The proceeds of the subscription receipt financing will be held in escrow, subject to the satisfaction of the following conditions:

  1. Completion of the consolidation;
  2. Completion by Sparx of a name change acceptable to the parties and regulatory authorities;
  3. Completion of the sales transaction;
  4. Completion of the escrow cancellation;
  5. Completion of the management change (as defined below);
  6. The company having less than $150,000 in remaining indebtedness;
  7. The transfer by Sparx of ownership of Subco to a third party, for nominal consideration, which shall include an assumption of any excess indebtedness;
  8. The company obtaining shareholder approval to the change of control contemplated in the subscription receipt financing;
  9. The company obtaining final TSX Venture Exchange approval to all matters relating to the sale transaction and other restructuring steps discussed herein.

Upon satisfaction of the escrow conditions, each subscription receipt will automatically convert into one postconsolidation common share of the company for no additional consideration. In the event that the escrow conditions are not met, each subscription receipt will be cancelled, and the subscription funds will be returned to the subscribers.

The company will not pay any finders' fees in connection with the sale transaction or the subscription receipt financing.

Upon closing of the sale transaction, escrow share cancellation, consolidation and the conversion of the subscription receipts, it is expected that Sparx will have approximately 8,560,629 postconsolidated common shares issued and outstanding.

It is expected that The Emprise Special Opportunities Fund (2017) Limited Partnership will subscribe for four million subscription receipts, which will result in LP2017 owning 4,071,231 (47.56 per cent) postconsolidation common shares of the company.

The company intends to use the proceeds of the subscription receipt financing for general working capital purposes. Closing of the subscription receipt financing remains subject to the approval of the exchange.

As part of the closing of the sale transaction, the company intends to apply to the exchange to have its listing transferred to the NEX board, a separate trading board of the exchange, which provides a trading forum for companies that have fallen below the exchange's continuing listing standards.

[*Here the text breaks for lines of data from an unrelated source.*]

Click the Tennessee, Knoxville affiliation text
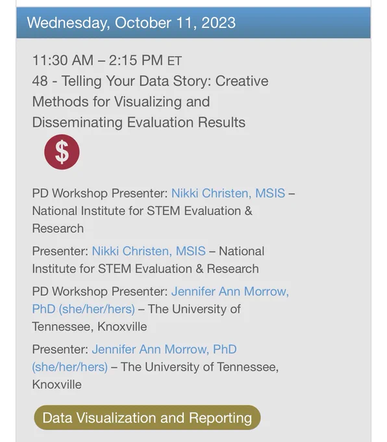Viewport: 387px width, 442px height. tap(90, 327)
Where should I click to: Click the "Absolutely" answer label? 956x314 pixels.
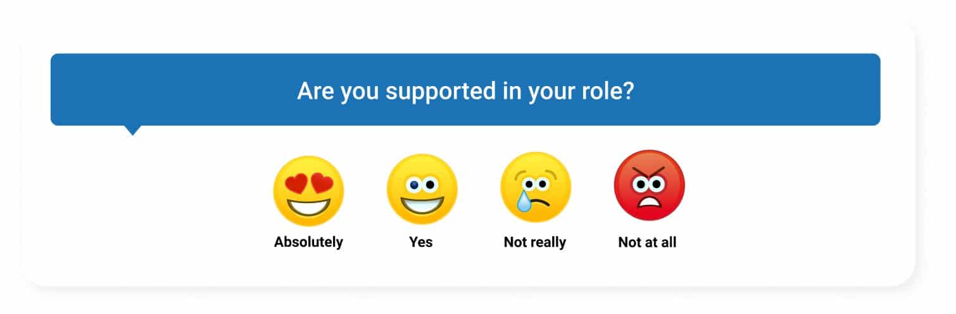[x=308, y=242]
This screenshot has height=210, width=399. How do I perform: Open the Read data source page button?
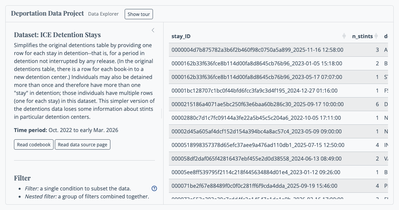tap(82, 145)
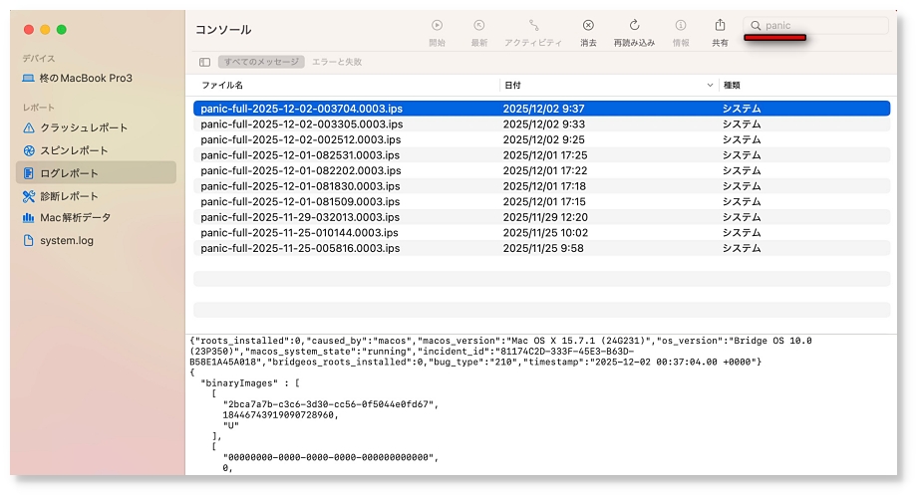Viewport: 919px width, 497px height.
Task: Select panic-full-2025-11-29-032013.0003.ips row
Action: (x=300, y=217)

Upon completion of the sale transaction, the current board of directors and management team of the company will resign, and Scott Ackerman (chief executive officer, chief financial officer and corporate secretary), Doug McFaul and Peter Dickie will join as directors and officers of the company.

The company also announces that its annual general and special meeting will be held in Vancouver, B.C., on May 17, 2024, at 10 a.m. Vancouver time. In addition to the standard items of business at general meetings, shareholders will be asked to approve resolutions for the company to proceed with the sales transaction, the consolidation and the change of control contemplated in connection with the subscription receipt financing.

Full details on the AGSM will be contained in the management information circular prepared for the meeting, which will be mailed to the company's shareholders and available for review under the company's profile at SEDAR+.

About Sparx Technology Inc.

Sparx is an interactive media technology company whose principal activities are providing media companies and sports teams with technologies to engage audiences. The patented Sparx platform enables broadcasters, streamers and video producers to engage viewers for longer, generate new revenue opportunities and create lean-forward experiences for audiences eager to join the action. Millions of users can connect to the Sparx platform and interact simultaneously on their mobile phone, tablet or computer anywhere in the world in real time.